Live from the GraphQL Conf: The State of Distributed GraphQL 2024
Today, we are live from the GraphQL Conf in San Francisco. The conference is packed with talks about the latest and greatest in the GraphQL ecosystem, and we are here to give you a sneak peek into the future of GraphQL.
Over the past few years, it has become clear that GraphQL is not just a very powerful query language for APIs, but also an emerging technology for building APIs on top of distributed systems.
Michael Staib, a member of the technical steering commitee of the GraphQL Foundation and a key contributor to the Composite Schema Specification, just gave a keynote talk about the current state of the specification and what to expect in the future.
In this article, we will take a look at the state of distributed GraphQL in 2024 and explore some of the exciting developments that are happening in this space.

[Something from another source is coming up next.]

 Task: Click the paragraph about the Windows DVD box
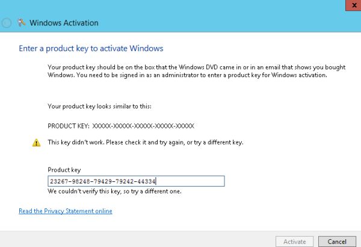click(197, 71)
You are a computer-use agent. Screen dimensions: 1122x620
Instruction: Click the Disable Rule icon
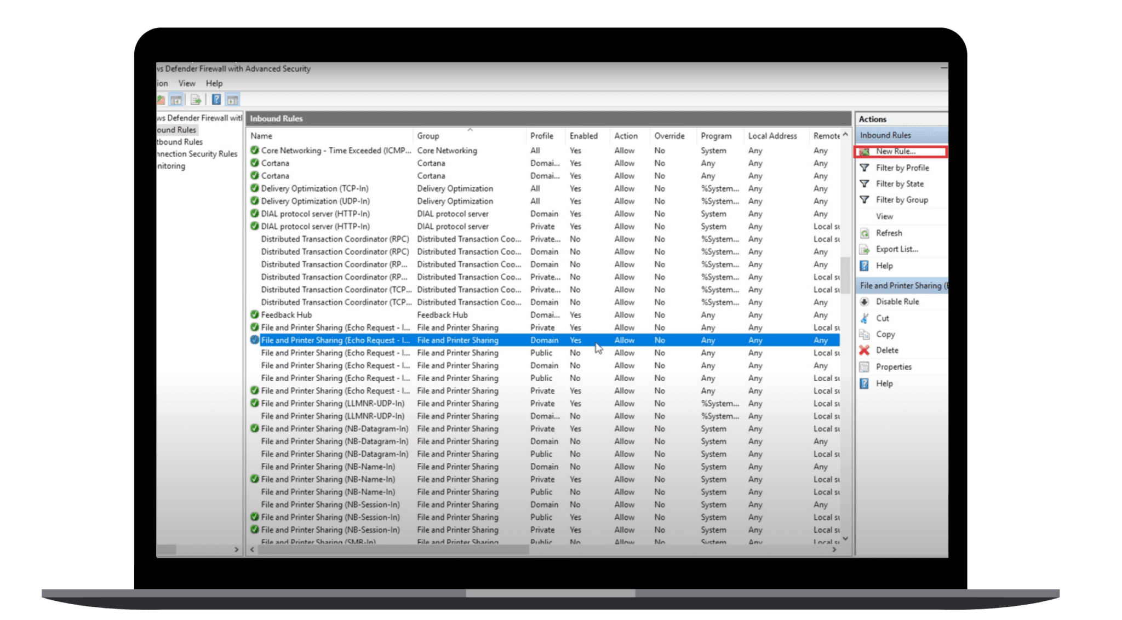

The Evolution of distributed GraphQL
GraphQL was first introduced by Facebook in 2015 as an open-source project, and it quickly gained popularity among developers.
Over the years, GraphQL has evolved into a mature technology with a vibrant ecosystem of tools and libraries. Today, GraphQL is used by companies of all sizes to build APIs for web and mobile applications and is being adopted by more and more organizations from small startups to large enterprises.

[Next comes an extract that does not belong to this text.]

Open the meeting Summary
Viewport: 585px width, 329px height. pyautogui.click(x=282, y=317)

One trend that we have seen in recent years is the rise of building distributed systems with GraphQL. Distributed GraphQL allows developers to build APIs that span multiple services and data sources, making it easier to build complex applications that require data from different sources.
What has started with Schema Stitching eventually evolved into Apollo Federation v1, and later on into Federation v2.
But Federation had its limitations, as it was mainly driven by Apollo and did not have a clear specification. There were only the definitions of the relevant directives and everyone had to reverse-engineer the implementation if they wanted to build their own Gateway.
Not having such a specification led to a fragmented ecosystem with implementations that were not or not fully compatible with each other. After all, nobody really knew what the "correct" behavior of a Gateway was supposed to be.
After a lot of discussions and some back and forth, it was decided to create an actual specification for distributed GraphQL under the umbrella of the GraphQL Foundation.
The Composite Schema Specification under the umbrella of the GraphQL Foundation
What sounds like a small detail is actually a huge step forward for the GraphQL ecosystem.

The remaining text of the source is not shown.